Asked how long she’s been facilitating, Ann-Marie guessed that she began in 2009. Some years having been more active than others, she said, noting that her first contact with PIA had actually come about six years earlier. “I’d been going to PIA facilitated meetings since around 2003,” she explained, adding, “I’m a person who just GOES – when I hear about something at the school for parents, I automatically attend!”

The grade meetings were an eye-opener, she said, and “brought out things I had no idea about.” Although information could at times be unsettling, she valued the chance to hear and talk to parents in her children’s grades. Gradually, Ann-Marie said, she found herself admiring more and more the work of the facilitators, who although “mostly in the shadows,” were “EXCELLENT at keeping us on track – they made sure everyone got heard.” Even at a rather tense meeting, she recalled, the facilitators “helped keep the meeting from going off the rails” with their skillful handling of the dynamics.

Asked what drew her to the idea of becoming a facilitator herself, Ann-Marie said that someone from PIA initially contacted her. “They said my name was given to PIA by a facilitator who ‘thought I’d be excellent,’” she said. Encouraged to sign up for training, she waited until the timing was right, and then took the challenge.

Recalling her first time out in the field as a facilitator, she confessed she “was terrified!” It was a Kindergarten meeting, and she was “very glad” to have been paired with “a real pro, who was just fantastic and calming.” As time went on, she discovered that “there is no right or wrong answer,” and “the more you do it the easier it gets.” It’s almost like going onstage – the meeting begins and “you’re on.” It’s like you flip a switch, she said, and instead of pushing an agenda, you just turn on “active listening,” so it’s “not all about you any more” – for the participants or the facilitators. In fact, she added, “active listening” has proved to be a great skill to have in family relationships too. “Learning the art of active listening has been a blessing in my family life,” she said.

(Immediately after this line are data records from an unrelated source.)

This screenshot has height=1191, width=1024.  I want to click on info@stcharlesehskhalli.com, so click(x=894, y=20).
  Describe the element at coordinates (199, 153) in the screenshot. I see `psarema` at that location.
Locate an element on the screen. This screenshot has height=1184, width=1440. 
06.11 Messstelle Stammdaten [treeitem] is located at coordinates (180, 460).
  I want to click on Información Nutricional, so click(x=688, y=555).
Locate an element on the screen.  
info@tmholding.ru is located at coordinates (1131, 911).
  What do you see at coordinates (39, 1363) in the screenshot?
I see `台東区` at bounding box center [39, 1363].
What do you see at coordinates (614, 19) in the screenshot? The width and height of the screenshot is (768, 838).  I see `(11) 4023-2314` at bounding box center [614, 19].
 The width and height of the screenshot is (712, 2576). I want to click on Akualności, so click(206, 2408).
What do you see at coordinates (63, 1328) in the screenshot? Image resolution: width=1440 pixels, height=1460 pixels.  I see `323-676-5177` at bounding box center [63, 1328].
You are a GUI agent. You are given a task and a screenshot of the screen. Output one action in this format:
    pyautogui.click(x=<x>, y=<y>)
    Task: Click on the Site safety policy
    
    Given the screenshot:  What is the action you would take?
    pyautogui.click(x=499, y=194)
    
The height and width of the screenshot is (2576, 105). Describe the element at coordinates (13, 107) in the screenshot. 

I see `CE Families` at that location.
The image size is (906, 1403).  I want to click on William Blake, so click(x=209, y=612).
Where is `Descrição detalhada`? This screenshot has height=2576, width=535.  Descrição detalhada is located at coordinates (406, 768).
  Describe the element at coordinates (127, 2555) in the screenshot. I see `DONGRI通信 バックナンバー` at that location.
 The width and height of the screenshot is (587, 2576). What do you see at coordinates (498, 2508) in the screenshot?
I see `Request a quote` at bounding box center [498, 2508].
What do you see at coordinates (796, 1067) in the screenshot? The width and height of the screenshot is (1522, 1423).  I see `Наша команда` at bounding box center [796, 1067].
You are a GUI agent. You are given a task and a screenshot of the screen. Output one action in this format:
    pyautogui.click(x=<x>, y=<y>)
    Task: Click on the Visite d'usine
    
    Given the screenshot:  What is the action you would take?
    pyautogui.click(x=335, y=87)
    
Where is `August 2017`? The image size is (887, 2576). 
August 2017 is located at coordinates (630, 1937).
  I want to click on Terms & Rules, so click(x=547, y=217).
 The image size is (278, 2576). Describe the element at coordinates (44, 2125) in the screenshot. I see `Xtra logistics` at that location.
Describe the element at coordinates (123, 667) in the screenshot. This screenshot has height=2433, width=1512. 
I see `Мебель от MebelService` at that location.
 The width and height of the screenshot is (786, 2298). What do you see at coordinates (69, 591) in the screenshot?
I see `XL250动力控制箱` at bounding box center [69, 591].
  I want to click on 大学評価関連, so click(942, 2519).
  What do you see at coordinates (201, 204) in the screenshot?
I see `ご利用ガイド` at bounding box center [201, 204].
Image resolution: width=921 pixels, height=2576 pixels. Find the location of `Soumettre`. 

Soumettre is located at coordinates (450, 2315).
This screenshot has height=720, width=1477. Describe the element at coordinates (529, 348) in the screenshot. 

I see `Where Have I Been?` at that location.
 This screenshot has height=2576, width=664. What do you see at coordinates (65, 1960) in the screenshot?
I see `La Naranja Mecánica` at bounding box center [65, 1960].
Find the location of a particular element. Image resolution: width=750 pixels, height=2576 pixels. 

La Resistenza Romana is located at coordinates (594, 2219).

Asked what facilitating means to her, personally, Ann-Marie was quick to answer: “In the simplest terms, it is wonderful to give back to an organization that has given so much to me – and getting on ‘the other side’ lets me help other parents have the same experience as I did.” She was also quick to point out that it’s a two-way benefit – “I love hearing different perspectives from all the parents [at the meetings] and hearing new ways of looking at things.” So many of the parents who come are “fascinating, dynamic people, and I love the opportunity to listen to them,” she added.

Those are the rewards; what are the challenges?

Ann-Marie admitted to being watchful not to “get too self-critical.” It’s that “Monday morning quarterbacking – now I’m giving away that I’m from Texas! – that I must try to avoid.” Facilitators do recap their meetings, she said, and it can be tempting, in that context, to be overly self-critical.
Asked what she’d say to someone considering becoming a facilitator, Ann-Marie didn’t hesitate: “DO IT!” she said. While acknowledging it’s not easy finding time to fit meetings into a busy life, she still feels the effort is worthwhile, with much to be gained.

“It’s fulfilling in so many ways, listening to other families,” she said. She has found that “I don’t HAVE all the answers, I don’t NEED to have all the answers.” Instead, she says, “I can shut down that part of the brain, and just listen.” Doing facilitated meetings, she said, “exercises that muscle.” And as it becomes easier, she added, the experience can help facilitators reap great rewards in their own lives.